* _How to complete this task_
Scan the lines below and report each one containing "target" by copying it.

--- --- ---

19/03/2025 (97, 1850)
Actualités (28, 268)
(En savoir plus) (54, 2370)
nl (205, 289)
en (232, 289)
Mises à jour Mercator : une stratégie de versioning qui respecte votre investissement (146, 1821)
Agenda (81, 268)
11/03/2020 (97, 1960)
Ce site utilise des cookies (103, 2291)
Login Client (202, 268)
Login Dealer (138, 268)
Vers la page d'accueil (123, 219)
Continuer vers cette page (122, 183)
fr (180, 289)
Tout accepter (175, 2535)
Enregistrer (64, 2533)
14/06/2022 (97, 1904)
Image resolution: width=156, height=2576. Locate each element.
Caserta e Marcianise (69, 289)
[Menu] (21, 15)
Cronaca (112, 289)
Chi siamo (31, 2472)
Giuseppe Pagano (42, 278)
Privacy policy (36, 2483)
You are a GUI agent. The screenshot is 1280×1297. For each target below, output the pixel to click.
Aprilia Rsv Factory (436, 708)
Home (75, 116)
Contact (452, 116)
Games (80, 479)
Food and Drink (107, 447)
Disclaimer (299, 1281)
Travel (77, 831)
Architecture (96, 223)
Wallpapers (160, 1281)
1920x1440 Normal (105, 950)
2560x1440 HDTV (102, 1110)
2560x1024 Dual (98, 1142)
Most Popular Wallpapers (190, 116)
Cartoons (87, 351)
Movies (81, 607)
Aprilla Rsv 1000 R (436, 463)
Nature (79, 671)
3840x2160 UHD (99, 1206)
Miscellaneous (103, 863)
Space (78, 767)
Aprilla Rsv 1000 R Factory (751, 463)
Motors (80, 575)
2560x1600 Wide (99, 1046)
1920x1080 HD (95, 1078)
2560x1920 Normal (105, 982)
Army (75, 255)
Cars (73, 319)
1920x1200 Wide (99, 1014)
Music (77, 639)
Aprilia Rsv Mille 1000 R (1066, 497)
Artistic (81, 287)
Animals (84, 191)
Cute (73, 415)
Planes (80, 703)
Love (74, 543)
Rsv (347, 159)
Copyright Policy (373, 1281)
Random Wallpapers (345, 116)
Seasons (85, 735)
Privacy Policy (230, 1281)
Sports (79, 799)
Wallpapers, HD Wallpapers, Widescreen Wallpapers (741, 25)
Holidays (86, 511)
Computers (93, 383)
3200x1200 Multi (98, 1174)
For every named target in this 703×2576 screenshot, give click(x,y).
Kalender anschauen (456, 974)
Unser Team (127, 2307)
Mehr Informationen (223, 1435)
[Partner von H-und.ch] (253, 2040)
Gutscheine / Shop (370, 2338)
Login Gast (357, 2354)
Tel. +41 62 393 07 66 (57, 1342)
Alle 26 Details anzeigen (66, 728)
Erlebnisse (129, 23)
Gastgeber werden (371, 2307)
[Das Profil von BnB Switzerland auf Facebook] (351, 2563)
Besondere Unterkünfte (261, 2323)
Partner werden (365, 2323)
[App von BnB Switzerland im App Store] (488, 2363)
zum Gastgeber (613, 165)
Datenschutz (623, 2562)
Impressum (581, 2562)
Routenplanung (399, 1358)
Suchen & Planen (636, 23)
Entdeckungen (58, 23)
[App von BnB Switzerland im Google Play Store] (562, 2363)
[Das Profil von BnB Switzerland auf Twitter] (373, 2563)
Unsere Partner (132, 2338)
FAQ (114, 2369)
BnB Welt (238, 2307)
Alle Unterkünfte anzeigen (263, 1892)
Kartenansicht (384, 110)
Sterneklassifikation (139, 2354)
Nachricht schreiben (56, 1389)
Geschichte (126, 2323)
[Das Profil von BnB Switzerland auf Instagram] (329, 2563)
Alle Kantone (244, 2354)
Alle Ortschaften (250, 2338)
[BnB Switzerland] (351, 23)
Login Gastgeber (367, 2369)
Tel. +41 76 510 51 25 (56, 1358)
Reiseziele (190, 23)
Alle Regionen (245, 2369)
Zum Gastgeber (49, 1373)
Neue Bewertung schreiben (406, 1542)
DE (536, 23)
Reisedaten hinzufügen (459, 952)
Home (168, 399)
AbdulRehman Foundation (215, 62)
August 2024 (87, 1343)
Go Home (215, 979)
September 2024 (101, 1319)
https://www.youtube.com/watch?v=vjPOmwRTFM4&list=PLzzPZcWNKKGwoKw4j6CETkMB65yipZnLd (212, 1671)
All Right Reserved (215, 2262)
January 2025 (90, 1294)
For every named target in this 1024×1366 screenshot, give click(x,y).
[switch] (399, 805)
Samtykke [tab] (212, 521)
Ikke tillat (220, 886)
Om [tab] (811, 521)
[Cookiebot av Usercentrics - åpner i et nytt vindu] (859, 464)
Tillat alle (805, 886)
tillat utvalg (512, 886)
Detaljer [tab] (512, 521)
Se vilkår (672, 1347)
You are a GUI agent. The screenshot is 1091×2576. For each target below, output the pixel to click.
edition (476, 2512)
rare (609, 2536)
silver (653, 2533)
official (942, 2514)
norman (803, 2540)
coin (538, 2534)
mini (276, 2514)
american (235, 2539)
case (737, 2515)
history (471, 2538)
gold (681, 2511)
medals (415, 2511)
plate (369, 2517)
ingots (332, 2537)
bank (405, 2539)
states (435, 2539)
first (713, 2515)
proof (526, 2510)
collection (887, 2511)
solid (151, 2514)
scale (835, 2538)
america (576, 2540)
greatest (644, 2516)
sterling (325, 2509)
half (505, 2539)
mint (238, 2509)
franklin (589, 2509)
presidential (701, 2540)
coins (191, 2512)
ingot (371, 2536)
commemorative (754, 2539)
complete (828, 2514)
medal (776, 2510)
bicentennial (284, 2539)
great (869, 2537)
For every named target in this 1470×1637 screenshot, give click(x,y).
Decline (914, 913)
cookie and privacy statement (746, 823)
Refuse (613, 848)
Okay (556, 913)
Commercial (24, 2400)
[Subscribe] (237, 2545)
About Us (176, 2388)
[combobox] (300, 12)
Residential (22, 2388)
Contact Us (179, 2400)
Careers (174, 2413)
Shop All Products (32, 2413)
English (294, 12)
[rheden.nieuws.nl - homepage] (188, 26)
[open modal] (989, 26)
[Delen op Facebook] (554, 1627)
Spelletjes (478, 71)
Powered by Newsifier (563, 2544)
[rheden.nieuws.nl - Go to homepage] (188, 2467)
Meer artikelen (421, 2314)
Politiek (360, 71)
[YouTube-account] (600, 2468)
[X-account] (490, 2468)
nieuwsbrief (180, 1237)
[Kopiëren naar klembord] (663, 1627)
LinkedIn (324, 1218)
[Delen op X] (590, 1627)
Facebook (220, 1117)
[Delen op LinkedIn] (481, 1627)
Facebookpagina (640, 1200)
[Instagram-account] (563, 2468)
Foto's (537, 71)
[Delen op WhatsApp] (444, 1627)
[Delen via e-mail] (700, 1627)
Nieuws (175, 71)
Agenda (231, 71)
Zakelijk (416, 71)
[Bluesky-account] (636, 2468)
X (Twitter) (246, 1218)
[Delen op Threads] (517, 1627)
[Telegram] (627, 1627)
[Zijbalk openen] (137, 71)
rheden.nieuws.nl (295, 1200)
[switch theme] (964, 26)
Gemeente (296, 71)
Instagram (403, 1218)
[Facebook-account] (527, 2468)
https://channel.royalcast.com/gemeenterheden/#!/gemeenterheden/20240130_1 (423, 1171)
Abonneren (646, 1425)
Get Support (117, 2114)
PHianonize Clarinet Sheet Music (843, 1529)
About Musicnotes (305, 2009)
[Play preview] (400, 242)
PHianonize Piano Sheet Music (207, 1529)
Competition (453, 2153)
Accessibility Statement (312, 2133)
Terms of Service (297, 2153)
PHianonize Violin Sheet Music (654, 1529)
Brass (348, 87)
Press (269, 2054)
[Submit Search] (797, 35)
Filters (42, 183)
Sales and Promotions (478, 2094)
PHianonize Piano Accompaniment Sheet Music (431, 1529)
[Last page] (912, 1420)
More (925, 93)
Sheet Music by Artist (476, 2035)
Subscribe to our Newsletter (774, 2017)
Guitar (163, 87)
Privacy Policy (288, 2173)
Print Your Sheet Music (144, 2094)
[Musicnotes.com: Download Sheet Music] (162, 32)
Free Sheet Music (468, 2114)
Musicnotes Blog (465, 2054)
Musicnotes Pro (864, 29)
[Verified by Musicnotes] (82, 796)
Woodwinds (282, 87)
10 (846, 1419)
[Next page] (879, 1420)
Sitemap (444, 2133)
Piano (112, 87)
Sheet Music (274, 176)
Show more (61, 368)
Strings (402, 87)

--- --- ---

* _Exercise response_
You are a GUI agent. The screenshot is 1280×1297. For each target below, output the pixel to click.
For every named target in this 703×2576 screenshot, give click(x,y).
For every named target in this 1024×1366 screenshot, give click(x,y).
You are a GUI agent. The screenshot is 1091×2576. For each target below, output the pixel to click.
For every named target in this 1470×1637 screenshot, give click(x,y).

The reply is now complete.